September 8, 2023
By Lane Kimble
MILWAUKEE — There is a vast array of freeways, highways, roads, streets, and thoroughfares in Milwaukee’s 96 square miles.
Any one of those can feature a work zone at just about any time of year.
“We typically think of work zones as major interstates or highway projects, but that is not always the case,” WisDOT Southeast Region Deputy Director Emlynn Grisar said. “They can vary in size from hundreds of workers to just a single person working on the side of the road. They all classify as work zones where safety is our number one priority.”
Grisar joined other transportation, construction, and law enforcement leaders Thursday afternoon to stress the importance of work zone safety during the SE Region’s Work Zone Awareness event.
It marked the fifth and final reminder across the state that began with the governor’s Work Zone Safety Week proclamation in April, extending the message into a season-long push thanks to coordination with WisDOT, WTBA, and county highway depts.
This week’s event was held at the Washington Park Senior Center, which is a short drive west from Zignego Company’s $9 million Vliet Street reconstruction project.
Spann & Associates Project Construction Leader Samuel Martinez, who is assisting with the Vliet Street project, also spoke at the event.
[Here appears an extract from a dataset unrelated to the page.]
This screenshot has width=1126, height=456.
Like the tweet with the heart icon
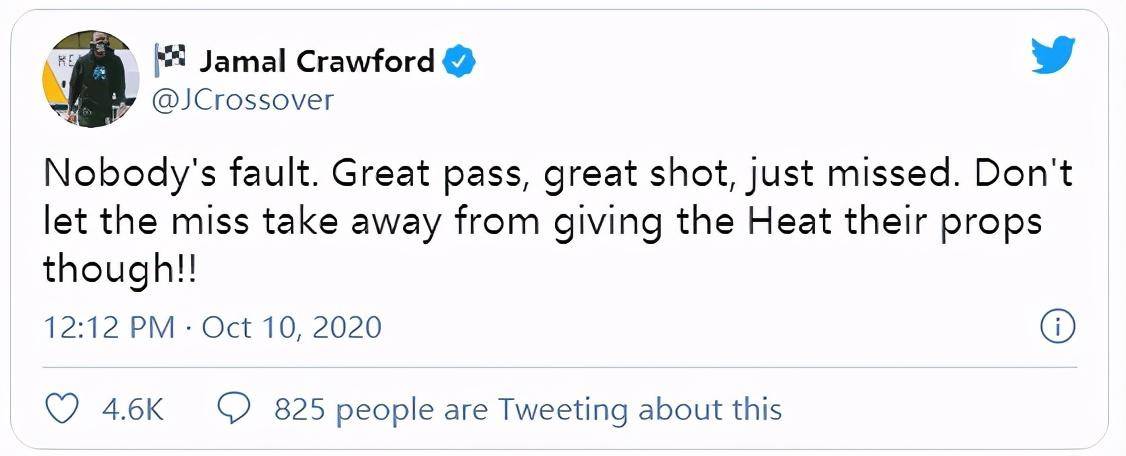61,409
“We’re out there working to make improvements to the roadway to make them safer for, not only the motorists, but pedestrians, bicyclists, anybody who’s using the roadway.
“It’s the responsibility of our team to be safe on-site and also make things better for everyone else. In turn, we need the traveling public to be part of that team,” Martinez said.
Wisconsin’s work zones saw one crash every four hours in 2022. Over the past five years, 63 people have died in work zone crashes in the state.